The 4-digit freshness code used to identify a bag results in 10,000 possible freshness codes. Naively, one could say: "Nobody is likely to have 10,000 freezer bags in their freezer." But wait: The freshness codes are randomly distributed, so two random bags can have the same code! Furthermore, it's not the case that we have a specific bag with a freshness code and fear about another bag having the same freshness code. Any two bags (a pair) with the same freshness code in our freezer is a problem, no matter which. Or, to put it in computer science terms: How likely is a hash collision?

The birthday problem

Ever heard of the birthday problem? For a group of 23 people, the probability that two people have the same birthday date (day and month) is already over 50%. It's the same here. In general, the problem deals with distributing items (persons) to buckets (birthdays). In our case, we distribute bags (items) to 10,000 freshness codes (buckets).
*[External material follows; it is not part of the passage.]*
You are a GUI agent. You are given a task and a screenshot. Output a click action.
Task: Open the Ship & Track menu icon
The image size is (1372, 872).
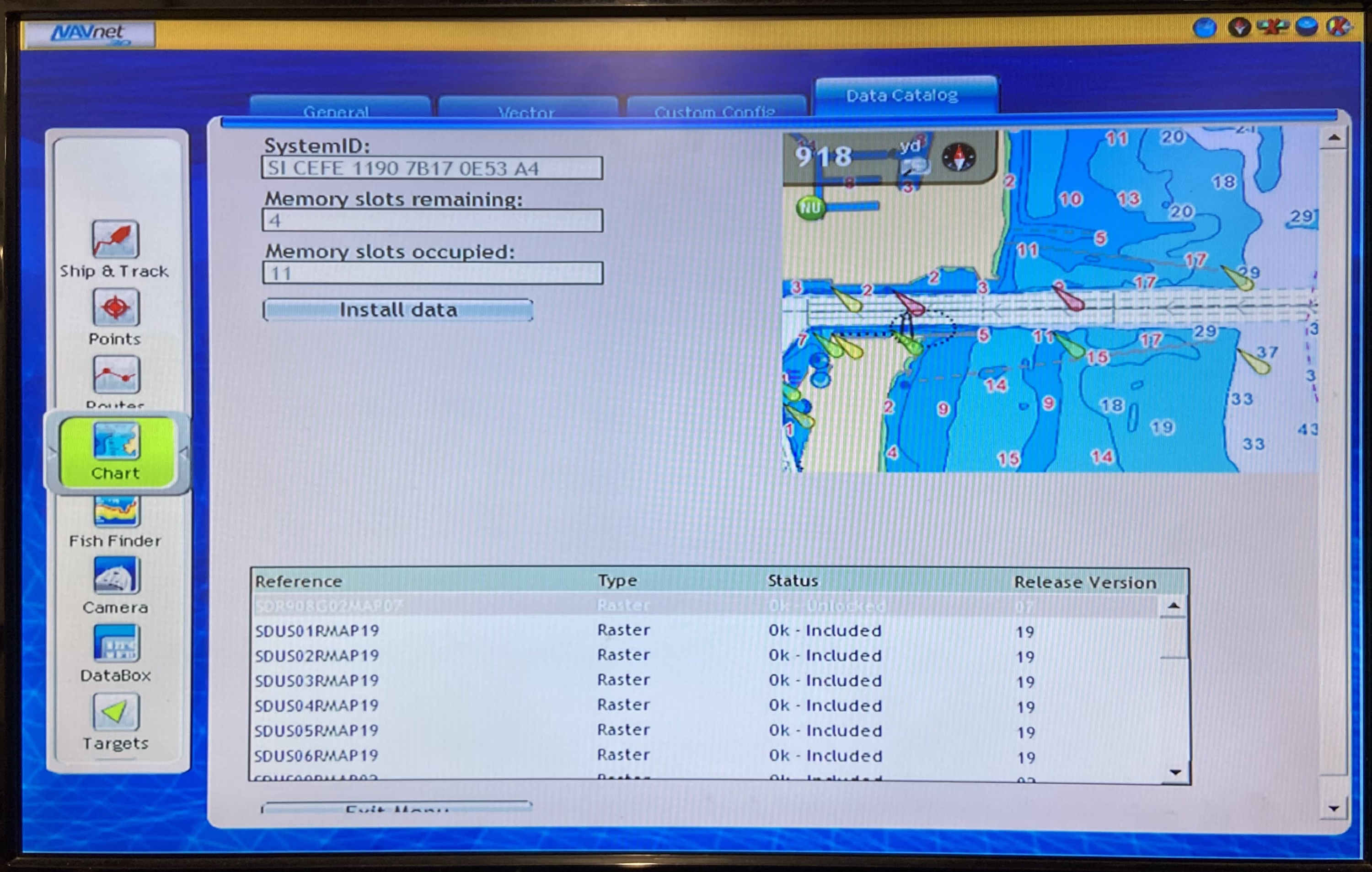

Analyzing the problem with code

I grabbed the formula from Wikipedia and plotted the probability of a collision for the freshness codes:

from math import factorial
import matplotlib.pyplot as plt

buckets = 10_000
xs = range(1, 250) # Range of items

ys = [1 - ( factorial(buckets) / (buckets**items * factorial(buckets - items)) ) for items in xs]

plt.plot(xs, ys)
plt.title("Freshness code collision probability")
plt.xlabel("Items in freezer")
plt.ylabel("Collision probability")
plt.grid()

This results in the following graph:

Figure of freshness code collision probability with 0% for 0 items, 50% for ~125 items and 95% for ~250 items

Freshness code collision probability being 0% for 0 items, 50% for ~125 items and 95% for ~250 items.

Ok, so for 250 bags, the probability of a collision is nearly 100%. And for around 125 bags, the probability is around 50%. Can we get that more accurately? Sure!

next(xy for xy in zip(xs, ys) if xy[1] > 0.5)
# (119, 0.5058369938385008)

For 119 bags in your freezer, the probability of a collision is over 50%. Better have less than 119 bags in your freezer then!

Making the problem worse

Now let's say you aren't such a power user and only have 30 bags in your freezer.

ys[30]
# 0.04548063432605254

4.5% collision probability. Ok.

But imagine you're a truly loyal user of this freshness code system and use it for 10 years. Therefore, we assume that the whole content of your freezer is replaced every year (or throughout the year). Then, we're searching for the probability of not having a collision with 30 bags 10 times in a row.

collision_probability = 0.04548063432605254
no_collision_probability = 1 - collision_probability
years = 10
no_collision_n_times_probability = no_collision_probability**years
# no_collision_n_times_probability = 0.6278377711556372

So, no collision with 62.8% probability, and a collision with 37.2% probability.

Well, what do we learn from that investigation? Maybe just buy normal freezer bags, grab a marker pen, write a UUID onto them and store the information in a blockchain, so that no one can change the expiration date of your food /s.